Lors des discussions à l’Assemblée de Strasbourg, on proposait de com­ mencer par créer certaines institutions politiques, ce qui est contraire au tempérament anglais, qui préfère la méthode de travail qui consiste à partir du réel pour arriver à dégager les principes. La déclaration de M. Schuman, au contraire, proposant de bâtir l’Europe sur des réalisations concrètes, en organisant d’abord une solidarité de fait, aurait pu sortir de la bouche de M. Bevin lui-même. C’est en effet une conception bien plus anglaise que française et nous fûmes heureux de constater l’existence d’une possibilité nouvelle d’accord et de coopération entre la France et l’Allemagne.

Restait cependant un problème politique : comment un gouvernement hostile au dirigisme allait-il s’accommoder d’une proposition de super­dirigisme international ?

On connaît l’historique des événements, les déclarations de M. Attlee à la Chambre, les notes échangées entre les deux gouvernements. Mon impression est que l’opinion anglaise était presque unanime en ce qui concerne le plan Schuman pour dire :

1° Que l’Angleterre s’associerait avec enthousiasme à tout projet qui rechercherait, par des moyens nouveaux, une solution du problème sécu­laire que constitue l’agressivité de l’Allemagne et le fait que la France en ait été plusieurs fois victime ;

2° Que ce projet semblait bien augurer de l’accroissement de la prospé­rité en Europe ;

3° Qu’il pourrait constituer un pas en avant vers une plus grande unité en Europe.

Pour ces trois raisons, ce projet paraissait digne d’un appui enthousiaste. Mais la presse anglaise dans son ensemble — le News Chronicle lui-même, quoique avec moins de force — déclarait que l’Angleterre ne pouvait s’enga­ger par avance à accepter le principe d’une autorité supranationale dont la composition, la méthode de travail et les fonctions étaient encore à définir. Les journaux conservateurs, eux aussi, ont commencé par prendre cette attitude. Ils n’ont changé qu’après la motion du parti conservateur. On ne peut que deviner les raisons de ce changement.

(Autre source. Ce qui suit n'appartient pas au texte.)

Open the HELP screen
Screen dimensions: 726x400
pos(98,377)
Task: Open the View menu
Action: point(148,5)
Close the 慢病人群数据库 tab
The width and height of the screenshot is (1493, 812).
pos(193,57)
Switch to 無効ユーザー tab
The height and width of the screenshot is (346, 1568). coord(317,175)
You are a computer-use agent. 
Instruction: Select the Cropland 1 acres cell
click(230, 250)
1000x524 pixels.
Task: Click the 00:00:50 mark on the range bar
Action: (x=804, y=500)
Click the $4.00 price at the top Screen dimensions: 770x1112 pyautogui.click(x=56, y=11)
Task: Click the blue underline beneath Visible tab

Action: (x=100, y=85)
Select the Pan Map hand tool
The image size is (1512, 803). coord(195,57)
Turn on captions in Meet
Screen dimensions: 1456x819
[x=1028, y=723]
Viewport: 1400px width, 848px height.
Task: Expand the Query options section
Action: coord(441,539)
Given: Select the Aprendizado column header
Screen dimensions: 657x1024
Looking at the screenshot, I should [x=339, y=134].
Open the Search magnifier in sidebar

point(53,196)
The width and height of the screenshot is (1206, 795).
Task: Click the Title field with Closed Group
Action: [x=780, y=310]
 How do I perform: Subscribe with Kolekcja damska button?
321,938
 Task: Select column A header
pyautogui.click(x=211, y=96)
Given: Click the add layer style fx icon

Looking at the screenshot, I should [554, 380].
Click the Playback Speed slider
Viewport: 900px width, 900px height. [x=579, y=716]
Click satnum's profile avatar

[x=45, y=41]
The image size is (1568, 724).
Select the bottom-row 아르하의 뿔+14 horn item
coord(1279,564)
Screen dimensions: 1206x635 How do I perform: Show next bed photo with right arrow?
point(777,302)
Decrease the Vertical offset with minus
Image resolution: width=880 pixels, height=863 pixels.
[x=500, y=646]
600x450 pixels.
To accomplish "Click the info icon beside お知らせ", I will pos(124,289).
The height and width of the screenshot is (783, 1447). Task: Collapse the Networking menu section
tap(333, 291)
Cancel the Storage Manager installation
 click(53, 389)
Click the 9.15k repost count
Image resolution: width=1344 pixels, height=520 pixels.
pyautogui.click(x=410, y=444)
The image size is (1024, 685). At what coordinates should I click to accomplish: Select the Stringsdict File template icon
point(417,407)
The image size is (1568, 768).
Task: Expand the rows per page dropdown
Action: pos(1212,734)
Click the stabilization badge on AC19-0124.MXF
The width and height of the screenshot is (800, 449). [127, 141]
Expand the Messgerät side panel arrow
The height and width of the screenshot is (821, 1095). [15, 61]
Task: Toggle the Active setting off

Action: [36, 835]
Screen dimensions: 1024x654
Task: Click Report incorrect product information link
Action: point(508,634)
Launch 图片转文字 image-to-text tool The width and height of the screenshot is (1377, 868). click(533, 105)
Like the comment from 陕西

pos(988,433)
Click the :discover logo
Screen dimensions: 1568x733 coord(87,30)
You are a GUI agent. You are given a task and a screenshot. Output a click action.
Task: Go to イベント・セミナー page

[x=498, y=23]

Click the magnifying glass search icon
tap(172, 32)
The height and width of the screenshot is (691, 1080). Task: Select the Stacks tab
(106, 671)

Le parti conservateur vou­lait-il mettre le gouvernement dans une situation vulnérable à la suite de la publication de la brochure du parti travailliste que M. Churchill appelle le Livre brun de M. Dalton, et qui présentait certaines thèses du parti de façon un peu brutale ? On a dit aussi — mais j’ignore si le fait est exact — que notre Fédération du fer et de l’acier aurait exigé que l’Angleterre soit pré­sente dans le futur cartel du charbon et de l’acier de l’Europe, car elle consi­dérerait que le plan Schuman, en dépit de la bonne volonté de son auteur, n’aboutirait qu’à créer, en fin de compte, un cartel à tendances restrictives. Il se peut enfin qu’ayant examiné le texte de la proposition, ayant étudié le texte des notes échangées entre les deux gouvernements, les chefs de l’oppo­sition aient trouvé leur attitude antérieure et celle du gouvernement trop rigides.